Anchor: The South Korean government on Wednesday proposed a new revision to the nation’s taxi service regulations. The plan proposes easing restrictions on certain ride-hailing services and introduces measures to support conventional taxi drivers.
Park Jong-hong has this report.
Report: A new government plan seeks to codify ride-hailing services and normalize their operations as their growing popularity generates greater friction with the taxi industry.
The Ministry of Land, Infrastructure and Transport on Monday released a report outlining a new architecture for such services operating in Korea.
The plan calls for ride-hailing platform operators to allocate a certain portion of their earnings to a state-managed fund that will be established for the purchase of taxi driver licenses.

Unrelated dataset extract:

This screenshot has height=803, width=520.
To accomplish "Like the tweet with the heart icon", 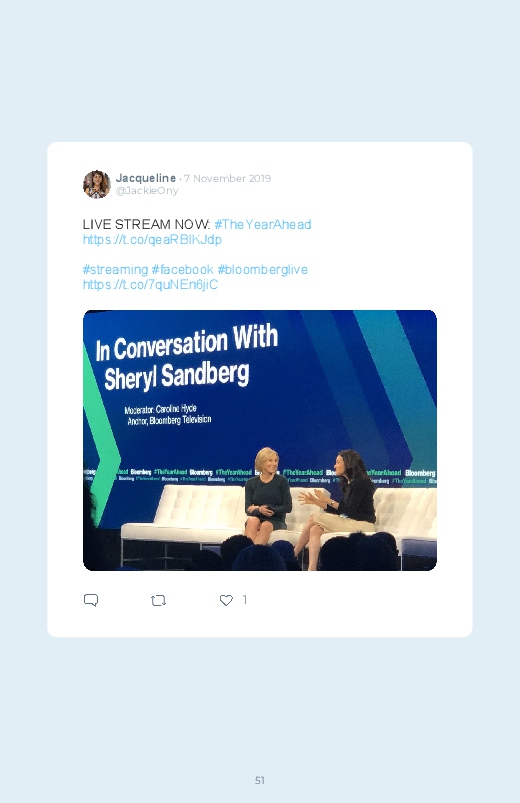I will (226, 600).
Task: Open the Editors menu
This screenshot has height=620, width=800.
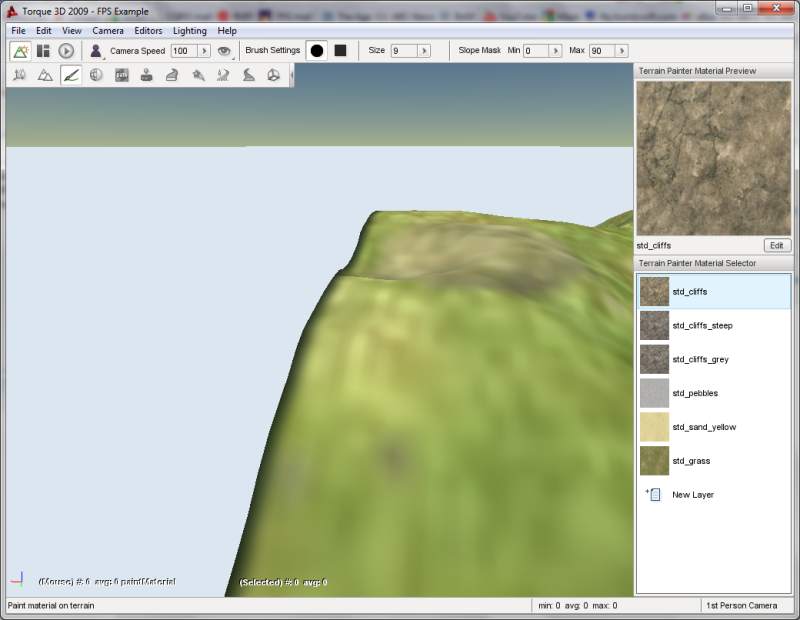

A ministry official said in exchange for such contributions, lawmakers will allow vehicle-hailing platforms, such as TaDa, to compete with conventional taxi services.
Launched in October of last year, TaDa takes advantage of a legal loophole that allows rental cars with a capacity of eleven to 15 seats to be leased for short periods of time along with a driver.
The van-hailing service has become immensely popular, driven in part by the fact that many ride-sharing platforms, such as Uber and Lyft, are outlawed in Korea.
These services are strongly opposed by the taxi industry, which is concerned that new transportation market entrants may encroach on their business.
Though the new plan is part of ongoing government efforts to alleviate these concerns, observers say it is unclear how the proposal will land, thus making a timetable for implementation far from certain.
Park Jong-hong, KBS World Radio News.